Tuesday, August 2, 2011

Oriental Rug Repair: Reweaving and Repileing

In Rug Washing of Oriental Rugs a crucial first step in the pre-inspection. No rug washer should ever start on a rug until they know what they are getting into. It is at this step that problems in the rug become apparent. Since not all washers are also restorers I am reviewing common restoration techniques that every rug washer should be familiar with. I am also trying to explain some of the pertinent considerations:
Reweaving Rugs

When a rug has a hole or a missing part the best and often the most expensive solution is to reweave. This can involve replacing the warps and wefts of the missing foundation and adding in pile knots. To do this properly the new construction needs to mimic the existing rug. Properly done the warps and wefts are the same size and same material as the rest of the rug. The new knots should be the same type either symmetrical or unsymmetrical and the same size. The yarn should be a complimentary match to the existing rug and needs to reflect the same variation in color and not just the overall tone of the existing pile. What is often lost on less experienced reweaves is that in most Persian and Oriental rugs the color is not all the same tone in one knot. Even in good rug there is minor variation in a red where in one knot has some darker fibers and some that are lighter. A master reweave will mimic this by mixing shades in each knot. This is often done by taking a darker stand and a lighter strand and plying them together so that the overall effect is the desired shade but that it shows a normal variation under close examination.
On some reweaves I can spot the reweave from 20 feet, which is less than ideal.
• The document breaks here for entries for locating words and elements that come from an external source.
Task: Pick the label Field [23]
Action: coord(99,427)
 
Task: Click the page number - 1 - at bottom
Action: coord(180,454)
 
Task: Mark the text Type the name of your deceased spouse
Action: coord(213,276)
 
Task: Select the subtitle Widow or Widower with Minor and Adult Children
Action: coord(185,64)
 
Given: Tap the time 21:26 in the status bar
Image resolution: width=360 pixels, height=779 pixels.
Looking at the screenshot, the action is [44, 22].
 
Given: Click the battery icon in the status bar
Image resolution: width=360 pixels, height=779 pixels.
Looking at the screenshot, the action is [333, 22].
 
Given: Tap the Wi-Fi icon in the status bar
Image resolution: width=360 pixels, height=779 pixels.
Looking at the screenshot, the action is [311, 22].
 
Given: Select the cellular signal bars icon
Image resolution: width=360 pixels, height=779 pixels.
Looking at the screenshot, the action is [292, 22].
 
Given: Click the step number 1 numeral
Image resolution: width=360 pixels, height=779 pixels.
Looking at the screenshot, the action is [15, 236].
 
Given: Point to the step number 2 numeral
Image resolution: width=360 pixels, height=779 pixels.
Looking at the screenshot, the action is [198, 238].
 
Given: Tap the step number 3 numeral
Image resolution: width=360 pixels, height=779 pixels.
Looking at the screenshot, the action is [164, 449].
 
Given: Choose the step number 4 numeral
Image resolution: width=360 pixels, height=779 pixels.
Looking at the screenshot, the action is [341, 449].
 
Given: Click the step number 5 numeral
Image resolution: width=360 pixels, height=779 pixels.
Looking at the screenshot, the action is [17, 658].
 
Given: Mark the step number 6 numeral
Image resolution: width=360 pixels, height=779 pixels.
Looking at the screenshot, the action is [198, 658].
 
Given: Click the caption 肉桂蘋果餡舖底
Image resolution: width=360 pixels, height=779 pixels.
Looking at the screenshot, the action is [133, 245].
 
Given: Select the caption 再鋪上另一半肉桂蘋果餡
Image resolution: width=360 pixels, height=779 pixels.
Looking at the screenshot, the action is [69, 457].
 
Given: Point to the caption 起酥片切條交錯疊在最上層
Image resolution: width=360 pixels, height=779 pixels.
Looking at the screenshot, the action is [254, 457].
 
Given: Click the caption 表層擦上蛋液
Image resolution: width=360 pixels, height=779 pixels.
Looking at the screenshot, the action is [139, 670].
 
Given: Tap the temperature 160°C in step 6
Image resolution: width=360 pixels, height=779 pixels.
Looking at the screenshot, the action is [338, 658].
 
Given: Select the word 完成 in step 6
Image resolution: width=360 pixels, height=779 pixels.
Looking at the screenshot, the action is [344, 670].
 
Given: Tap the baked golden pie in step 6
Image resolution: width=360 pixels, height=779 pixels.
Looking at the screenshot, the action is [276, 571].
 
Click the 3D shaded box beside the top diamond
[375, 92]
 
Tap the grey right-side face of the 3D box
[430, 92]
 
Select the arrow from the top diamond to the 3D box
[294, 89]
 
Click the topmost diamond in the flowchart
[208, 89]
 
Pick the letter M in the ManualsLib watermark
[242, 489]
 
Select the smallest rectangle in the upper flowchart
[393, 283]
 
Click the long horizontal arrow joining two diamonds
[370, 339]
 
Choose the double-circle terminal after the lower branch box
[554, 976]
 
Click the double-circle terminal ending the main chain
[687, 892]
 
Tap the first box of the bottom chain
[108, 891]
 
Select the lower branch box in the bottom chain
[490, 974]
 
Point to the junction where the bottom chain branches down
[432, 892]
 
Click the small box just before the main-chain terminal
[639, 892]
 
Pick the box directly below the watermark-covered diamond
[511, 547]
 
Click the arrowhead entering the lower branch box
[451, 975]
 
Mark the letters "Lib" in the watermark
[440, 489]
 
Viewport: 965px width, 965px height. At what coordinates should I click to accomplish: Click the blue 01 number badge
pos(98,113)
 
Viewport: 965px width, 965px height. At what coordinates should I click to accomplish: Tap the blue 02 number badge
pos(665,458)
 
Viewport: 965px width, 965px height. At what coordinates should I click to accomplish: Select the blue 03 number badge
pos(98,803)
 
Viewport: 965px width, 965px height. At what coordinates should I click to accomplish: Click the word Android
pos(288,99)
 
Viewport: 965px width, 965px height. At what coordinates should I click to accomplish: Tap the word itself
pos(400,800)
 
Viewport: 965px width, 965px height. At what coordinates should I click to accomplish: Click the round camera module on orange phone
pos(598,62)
With a good reweave I can spot if on close examination especially when I look at the back. This is important because matching color is not that difficult but getting the foundation to look right is much harder. In a great repair I can’t see it but can usually feel it. There are a handful of world class restorers who can do a reweave that I cannot detect by look or by feel. That ishttp://www.blogger.com/img/blank.gif rare. I remember seeing a repair that Hagop Manoyan did that even when he showed me where it was I could not find it.
The better the repair the harder it is to find. Some tricks to spot the repair are to use a black light to look for variations in the fluorescence in like color areas. This does not work well when all of one color has been replaced. Other ways are to compare how the color refracts light. Size and color can be duplicated but rarely can the refractive properties of the wool be duplicated because of differences in age and breed as well as average fiber diameter.

Repileing Rugs
Basically the same as reweaving except that it is only the pile that is replaced and the existing foundation is used. This is less expensive because the foundation is already in place. For considerations see reweaving.